Skin Recovery After Discontinuation of Long-Term Moisturizer Application: A Split-Face Comparison Pilot Study

Dermatology and Therapy - Tập 10 - Trang 1371-1382 - 2020
Julia-Tatjana Maul1, Lara Valeska Maul2, Marc Kägi3,4, Phil Cheng1, Florian Anzengruber1, Mathilde von Laue3, Yuki Chen5, Martin Kägi3,4, Alexander Navarini2
1Department of Dermatology, University Hospital of Zürich, Zurich, Switzerland
2Department of Dermatology, University Hospital of Basel, Basel, Switzerland
3Faculty of Medicine, University of Zürich, Zurich, Switzerland
4Hautzentrum, Zürich AG, Zurich, Switzerland
5Faculty of Medicine, University of Bern, Bern, Switzerland

Tóm tắt

Facial moisturizers are commonly used by healthy women and increasingly men of all age groups. This study aimed to investigate the effects of moisturizer discontinuation and the subsequent evolution of symptoms. Two prospective observational split-face comparison pilot studies were performed in Switzerland and enrolled (I) 20 healthy women aged 17–25 years in winter and (II) 36 female subjects 15–20 and 40–55 years of age in summer. Moisturizers were stopped on the investigational half of the face. On the control side, the usual skin care regimen was continued. Daily subjective (I/II) and objective (I) skin assessments for the occurrence of typical symptoms of dry skin (dryness, itching, scales, redness, wrinkles) were collected. In the winter study (cohort I) in both the subjective and objective assessment, all skin changes increased significantly within 1 day after discontinuation. On day 7, dryness (p < 0.001), itching (p < 0.025), redness (p < 0.001) and scales (p < 0.049) were significantly different in the subjective assessment and redness (p < 0.004) and scales (p < 0.001) in the objective assessment.

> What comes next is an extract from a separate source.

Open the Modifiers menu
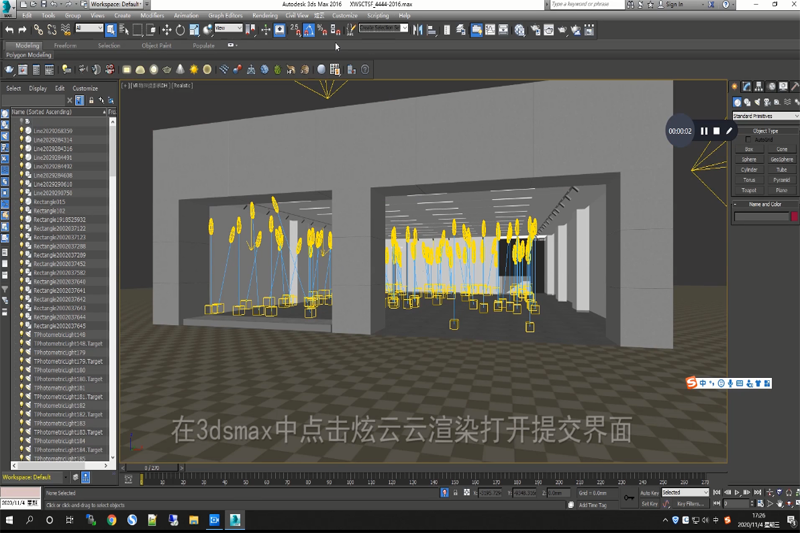Screen dimensions: 800x533 tap(152, 16)
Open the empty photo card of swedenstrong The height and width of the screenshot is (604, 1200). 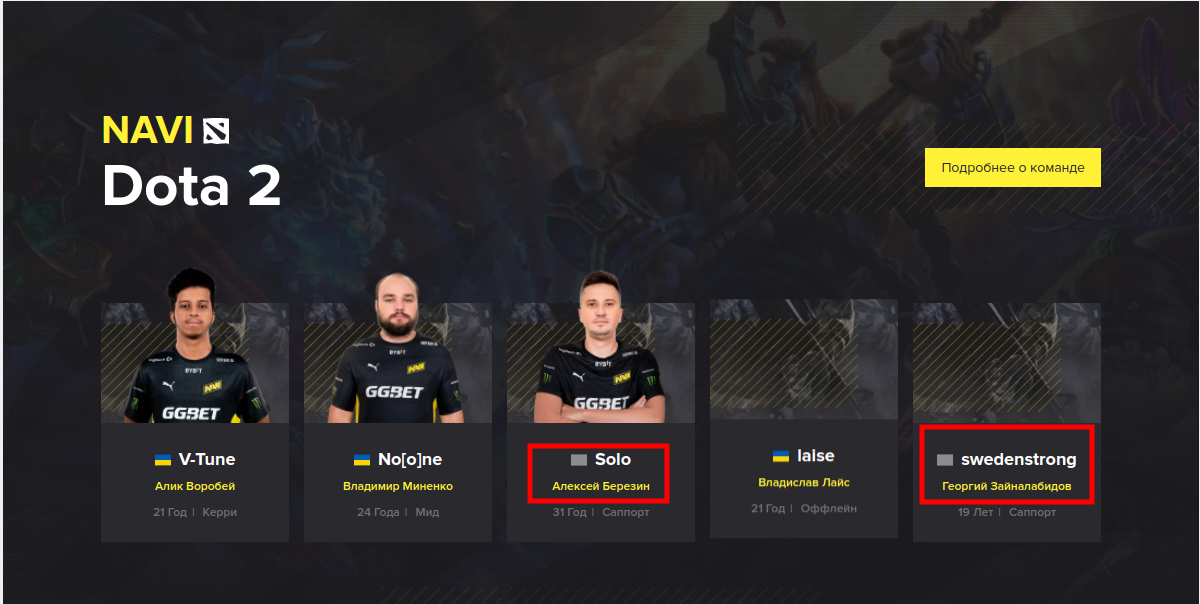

Skin dryness reverted to baseline levels after 6 days in the objective assessment and 10 days in the subjective assessment. The control side’s condition was reached after 6 days. In the summer study (II), only among the 15–20-year-olds was dryness significantly higher on the intervention side from day 1 (p < 0.028) to day 14 (p < 0.009). Their recovery time was 11 days until dryness intensity scores comparable to baseline were reached, and 21 days until the control side’s values were matched. Over a 7-day period, the overall mean dryness score was significantly different between the interventional and control sides for both young and old participants. Both healthy young and aging female subjects react with typical symptoms of temporary dryness to a sudden stop of a previous long-term moisturizer treatment but regain normal levels quickly without continuation of moisturizers. The skin recovery time for skin dehydration is 1–3 weeks in young female subjects with varying intensities depending on the season.